You might decide to re-allocate, maybe sell some stuff on eBay and re-deploy the money towards a smaller, newer, more capable gear pack. Or maybe your stuff is long enough in the tooth so where the best thing to do would be to gift it to a young-but-cash-strapped photographer and make their day. Pretty easy and way to be a hero, come to think of it.
It happened to me when I was young. It’s a big deal. And I have paid it forward several times since. I can heartily recommend it.
Recalibrate Your Compass Point
What do you want to shoot in 2021? And why?
If you have found yourself losing your spark for photography, it might be because the stuff you end up shooting by default holds no meaning — neither for you, nor for your poor viewers. Like, what is your purpose as a photographer?
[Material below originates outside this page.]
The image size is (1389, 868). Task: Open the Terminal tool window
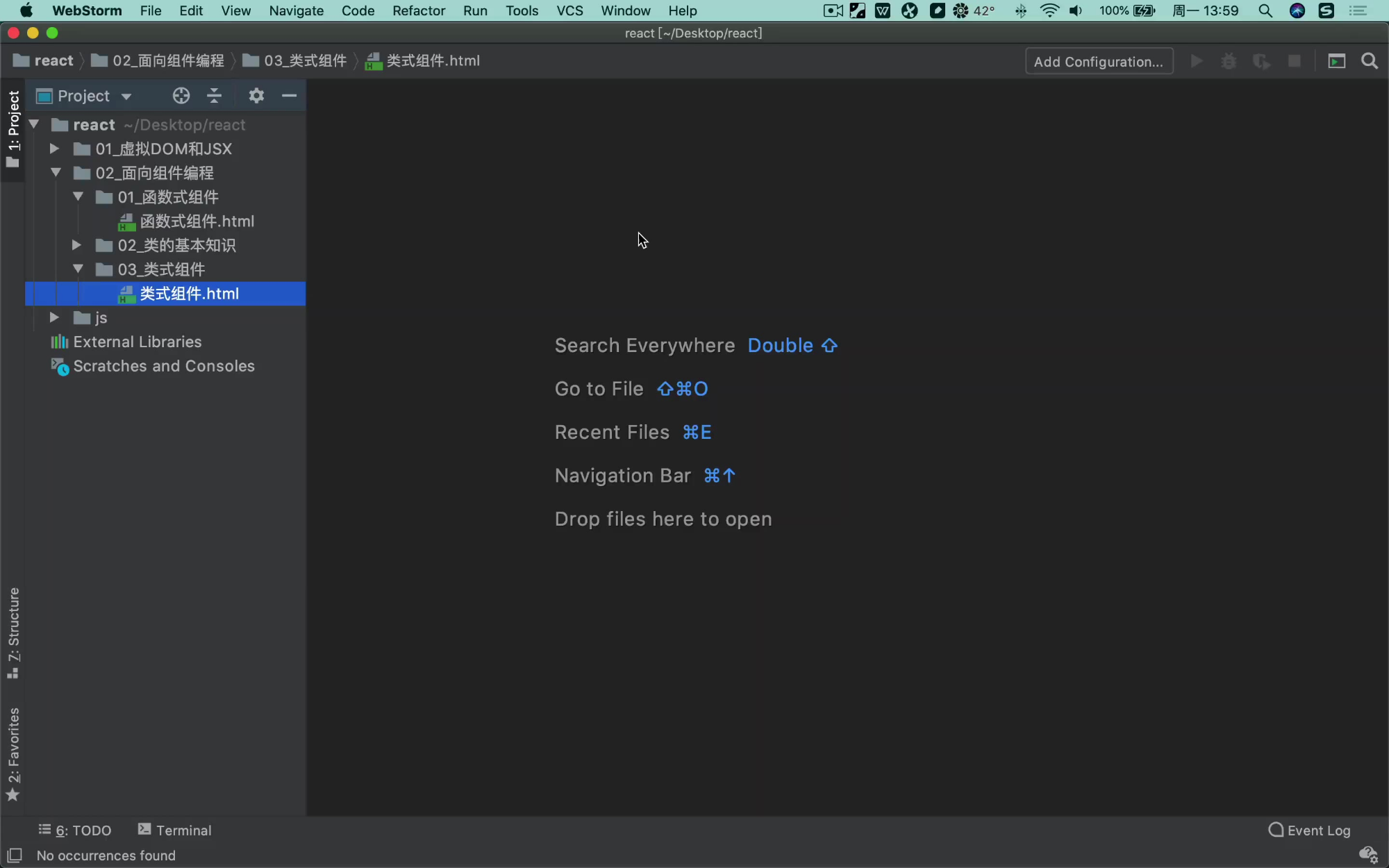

I think of this concept as my compass point, which is a term I first heard from Amy Deputy, one of my picture editors at The Baltimore Sun in the late 1990s. That opened up a whole new way of thinking and growth.
So, a quick thought exercise, which we will explore more in-depth in the coming months: make a list of the things you are good at. Think hobbies, expertises, vocational specialties — everything. Cast a wide net. The stuff you expect to list, sure. But also the really weird stuff as well.
Next, make a similar list of the things that are important to you. Things you are passionate about. Things you love. The expected stuff, yes. But also the weird stuff here, too.
Carry those two lists around with you, on your phone or on a sheet of paper. Add to it when the ideas strike you.
As you start to internalize the things on the lists, you’ll start to get ideas for the things you’d love to photograph. They might relate to individual items on the list, or even better, projects at the intersection of two, three or more of those items.
This is an informative, instructive and extremely liberating process to continually apply. And there is no better time to do it than when you are turning the corner into a new year.
Especially when turning the corner from an absolute shit 2020 into what I sincerely hope for all of us will be a much brighter, and healthier 2021 for all of us.